1. Overview

In this tutorial, we’ll study the advantages and disadvantages of artificial neural networks (ANNs) in comparison to support vector machines (SVMs).

We’ll first start with a quick refresh on their structure. Then, we’ll identify what pros and cons they possess according to the theory.

Finally, we’ll test a neural network model and a support vector machine against the same benchmark datasets.

At the end of this tutorial, we’ll know why we should use neural networks instead of support vector machines and vice-versa.

2. Neural Networks and Support Vector Machines

2.1. They Aren’t Perfectly Interchangeable

In our article on the differences between support vector machines and neural networks, we discussed how the two architectures for the respective machine learning models are built. Here, we focus on the identification and testing of the specific advantages and disadvantages that the two models have when solving concrete machine learning tasks.

In general, in the literature on machine learning feedforward neural networks and support vector machines are used almost interchangeably. However, at a more advanced level, we can state that some important differences do indeed exist.

This is because the two architectures correspond perfectly only in a limited selection of cases, and in particular, when we discuss linear SVMs. In other cases, for non-linear SVMs and ANNs, the difference becomes more significant as the complexity of the problem increases. A skilled data scientist should therefore know which model to prefer, in order to squeeze that extra performance from his machine learning systems.

2.2. Short Definition of a Neural Network

A feedforward neural network is a parametric model that consists of n vectors of weights \Theta = \{\theta_1, \theta_2, ..., \theta_n\}, of m activation functions F = \{f_1, f_2, ..., f_m\}, and of an input vector x. The neural network is thus a model that computes an output y from x as:

y = f_m (\theta_n \cdot f_{m-1} ( \theta_{n-1} \cdot ...\cdot\ f_2 (\theta_2 \cdot f_1 (\theta_1 \cdot x)\ ...\ )

The input vector x also takes the name of the input layer for the neural network. The pairs that include the activation function f_m together with its associated parameters \theta_k, for 1 \leq k < m, take instead the name of hidden layers. Finally, the last pair (f_m, \theta_n) is the output layer for that model.

Schematically, we can represent the graph of a neural network as a directed weighted graph:

Rendered by QuickLaTeX.com

2.3. Short Definition of an SVM

The support vector machine is instead a non-parametric machine learning model that comprises of a kernel function and a decision hyperplane. A hyperplane in n-dimensional space is defined by a set of parameters plus a bias term, corresponding to the coefficients for each of the components of any vector in that space.

--- Record list ---

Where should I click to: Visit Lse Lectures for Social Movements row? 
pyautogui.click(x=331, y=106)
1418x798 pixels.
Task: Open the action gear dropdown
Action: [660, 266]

--- Stated goal 1 ---
How does the tutorial on neural networks and support vector machines describe a support vector machine?
--- Stated goal 2 ---
Write out the records again with "row" renamed to "entry", keeping everything else the same.
The tutorial and the records are unrelated pieces of material.

--- Full solution 1 ---
As a non-parametric machine learning model that comprises a kernel function and a decision hyperplane.

--- Full solution 2 ---
Where should I click to: Visit Lse Lectures for Social Movements entry? 
pyautogui.click(x=331, y=106)
1418x798 pixels.
Task: Open the action gear dropdown
Action: [660, 266]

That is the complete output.